= Work instructions =
a - Name every item that the passage on Lyndon Johnson's helicopter campaign says was taken off the helicopter so that it could lift off.
b - Continue the passage on Lyndon Johnson's helicopter campaign from its final sentence.

= Supplied passage =
— start —
By coincidence, the next day, he got a new helicopter. The S-51, having reached the limit of mileage it could fly without a major checkup and overhaul, left on its return trip to Connecticut, and it was replaced by a 47-D model furnished, at
Stuart Symington’s request, by the
Bell Helicopter Corporation. Dramatic as Johnson’s campaigning had been before, now the drama was heightened. The 47-D was much smaller than
the S-51, little more than a Plexiglas bubble, five feet wide, five feet long and five feet high, barely big enough to seat a pilot and a passenger at the front of a twenty-three-foot-long fuselage; it looked like a toy in comparison with the Sikorsky craft. Because it required so much less space in which to land, it could get in closer to the centers of population, where the landings were most effective, and its pilot,
Joe Mashman, a
thirty-two-year-old test pilot, could use its greater maneuverability to perform new crowd-pleasing stunts before and after landings. Its engine generated a meager 178 horsepower at best, and less in hot weather, so that with a load of any size, Mashman was to recall, “that little engine had to strain just to keep the aircraft airborne.” Hardly had he landed in Austin when KTBC radio engineers arrived with an amplifier and a microphone which they told him the helicopter
was going to have to carry—and which weighed a hundred pounds. Next, cars drove up with bundles of campaign literature for the candidate to distribute at unscheduled stops. And then the candidate himself arrived (he displayed no interest in the little craft, but “just got on and said, ‘Let’s go!’ ”). No one had told Mashman how big Lyndon Johnson was, and he was “dismayed” to find out; one look at him, the pilot was to
recall, and “I knew I had a problem.” Exacerbating the problem would be the necessity—caused by the candidate’s insistence on landing as close to the center of town as possible—of taking off from constricted areas, which required rising steeply, often almost vertically, and thus using more power than if the helicopter could, as was normal, rise in a shallower climb. Although Mashman would keep the weight down by never filling the gas tank to
capacity, for the remainder of the campaign, as the “Little Brother of the Johnson City Windmill” toured small towns all across Texas, almost every takeoff was an adventure. Mashman would lift off a few feet above ground, and then inch a little higher, hovering while studying his instruments to determine if he had sufficient “reserve,” or unused power capacity, “to safely climb on out.” Often, the instruments would show that he was using all
the power the engine could generate just to hover, and he would have to return to the ground. The pamphlets would be unloaded and put in a car which would meet the helicopter outside town, at a location at which there would be more room, and less power, needed for takeoff. But sometimes that didn’t help sufficiently. “Mr. Johnson, we’ve got to take the doors off,” Mashman would say. If the fifteen pounds thus saved still wasn’t enough, the only
remaining jettisonable item would have to go. Mashman would set the helicopter down again, and the candidate would disembark, and a car would drive him to the site outside town. After a day or two, Mashman learned to evaluate the situation in advance. As he circled a town, with Johnson using the bullhorn to round up the populace, Mashman, if
he “saw it was going to be tight,” would tell his passenger he would be able to land with him, but not take
off.
— end —
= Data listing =
— start —
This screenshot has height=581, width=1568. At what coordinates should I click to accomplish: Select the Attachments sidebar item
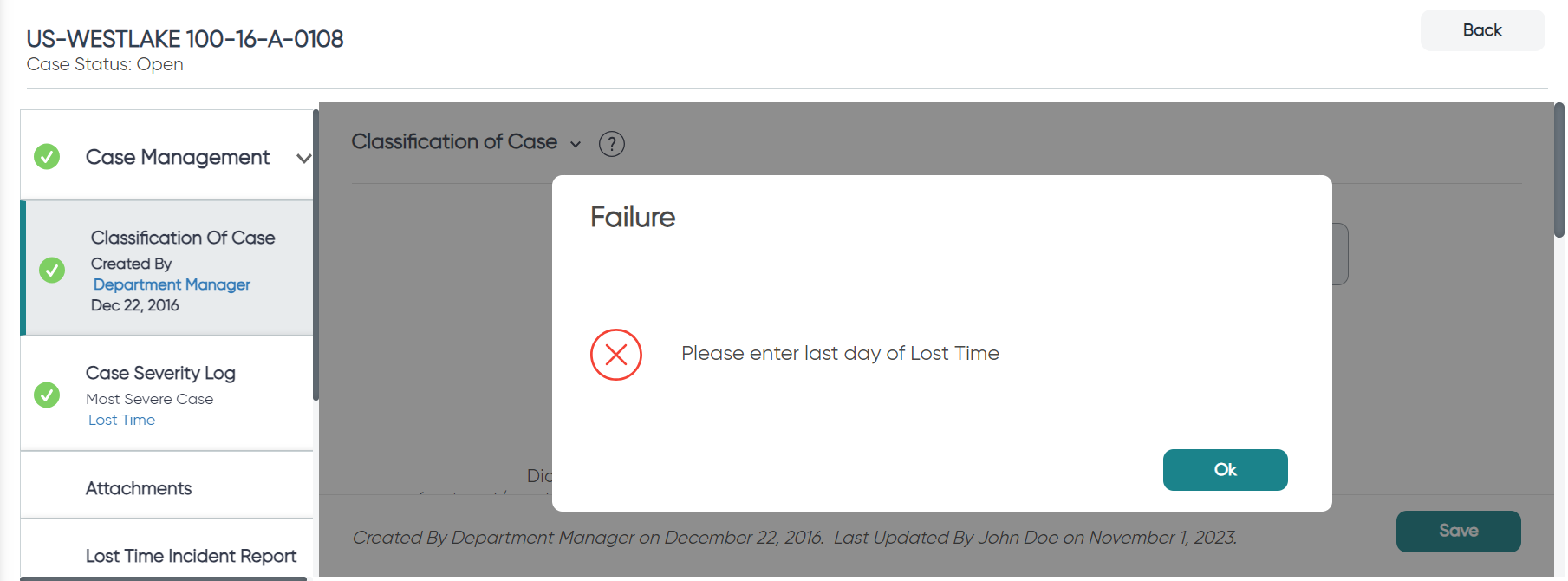point(166,488)
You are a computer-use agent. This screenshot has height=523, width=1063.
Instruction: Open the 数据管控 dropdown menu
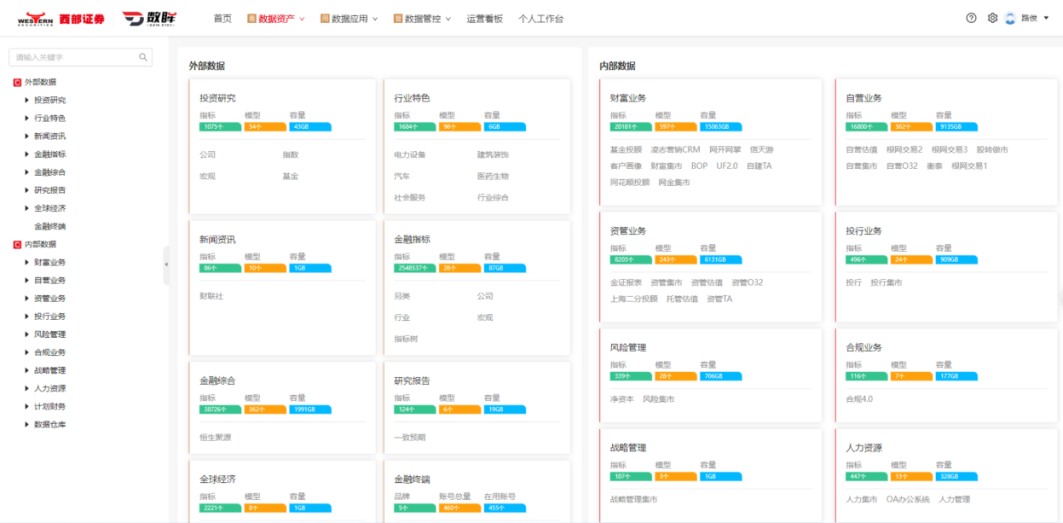[x=422, y=19]
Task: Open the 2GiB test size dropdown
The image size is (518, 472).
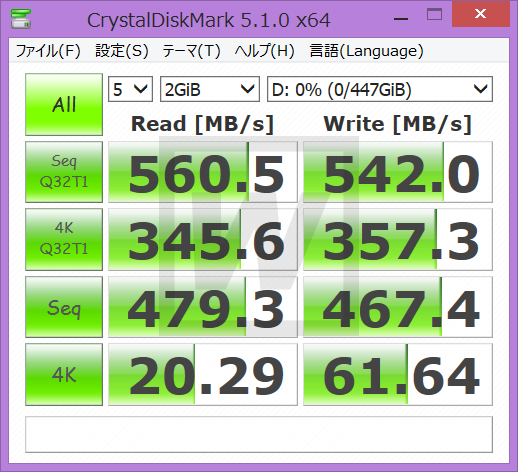Action: click(x=210, y=89)
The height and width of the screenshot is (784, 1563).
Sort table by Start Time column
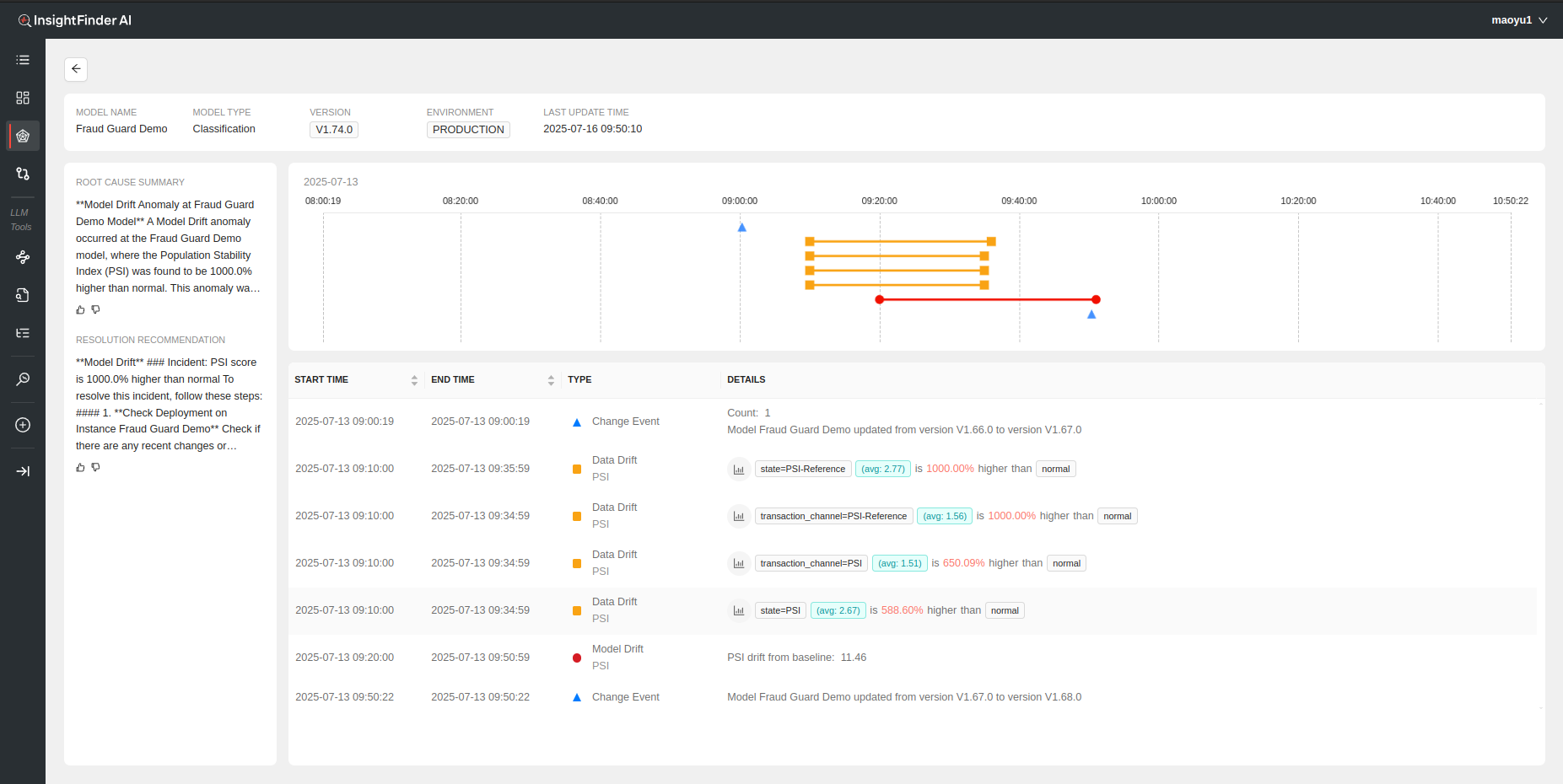point(414,380)
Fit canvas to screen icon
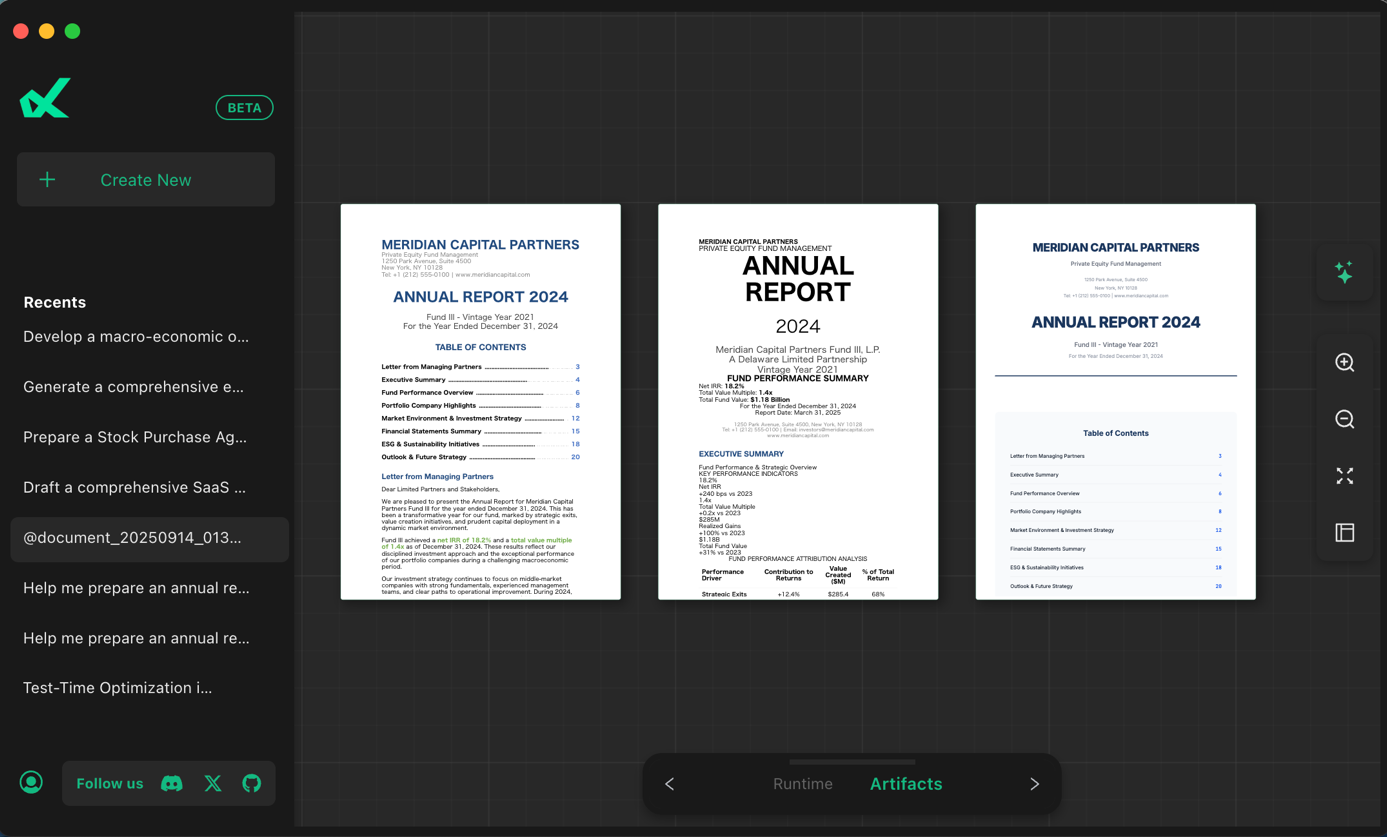 point(1344,476)
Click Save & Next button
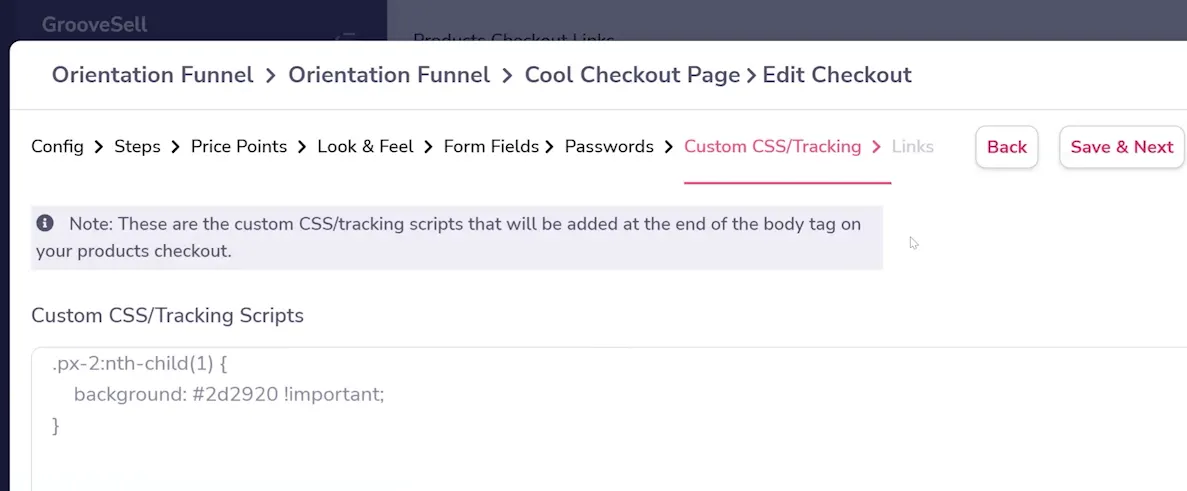 point(1122,147)
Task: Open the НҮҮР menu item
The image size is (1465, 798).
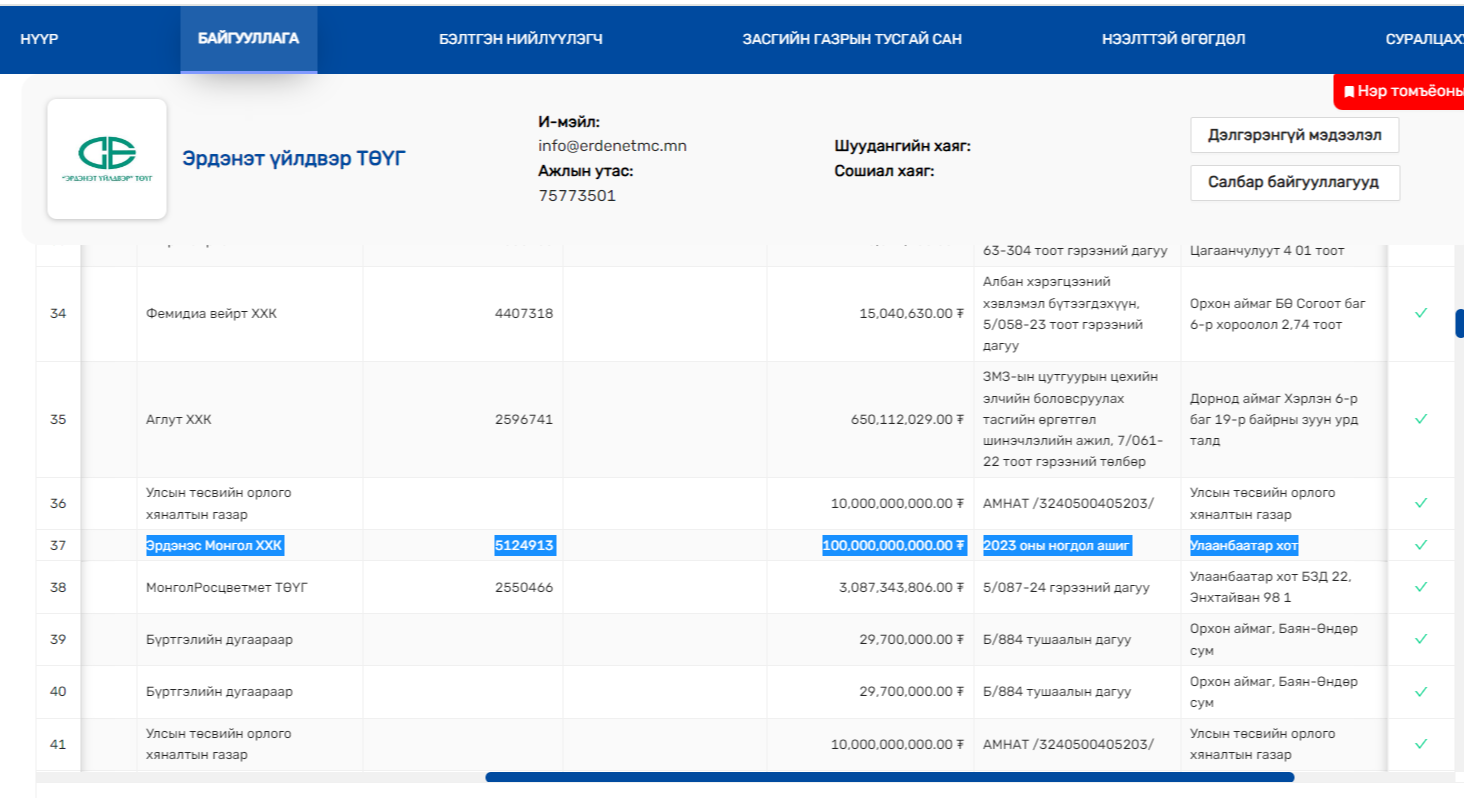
— end —
= The answers =
a - The pamphlets (campaign literature), the doors, and the candidate himself, Lyndon Johnson.

b -
Johnson turned these difficulties to advantage. In the past, some of the people attracted to the landing site by the helicopter would drift away before his speech. Now Johnson devised a tactic to keep them from doing so. After the helicopter had landed, and he had told the audience to “come on around, and look at the whirlybird,” he would, before beginning his speech, say: “
My good pilot Joe tells me it’ll be too dangerous
if I take off with him because we wouldn’t have enough power to clear those 30,000-volt high-tension wires over there. He’s going to have to take off alone. And it’s going to be mighty tight. I just hope and
pray he’ll be able to make it.” Then, having, as Mashman puts it, “told the people of the impending daredevil feat,” he would launch into his political speech. If people started leaving anyway, Johnson would ask
them not to. “Now, folks, I want you to stay here and wait until Joe tries to get the Johnson City Windmill off the ground. He’s going to need all the help he can get—he’s going to need your prayers to get through this safely. We’re all hoping that the good Lord sees that Joe gets over those high-tension wires over there. I know we’ll all be here helping to pray for him.” And indeed, as the pilot lifted off at the end of the speech,
Lyndon Johnson would, in an effective climax to his little rally, lead the crowd in prayers for his safety: “Let’s pray for Joe now. Good luck, Joe. We’re with you, Joe. Help him, O Lord. Help this brave man make it out of here safely.”

But Johnson was aware now of the limitations of helicopter drama. The polls had told him that. The helicopter could lure people out to meet him, it could even keep them around to listen to him. It couldn’t persuade them to vote for him, not over Coke Stevenson.

Only he could do that.

Hard as he had worked before, now, during the three remaining weeks between the Fourth of July weekend and the first primary, he worked harder.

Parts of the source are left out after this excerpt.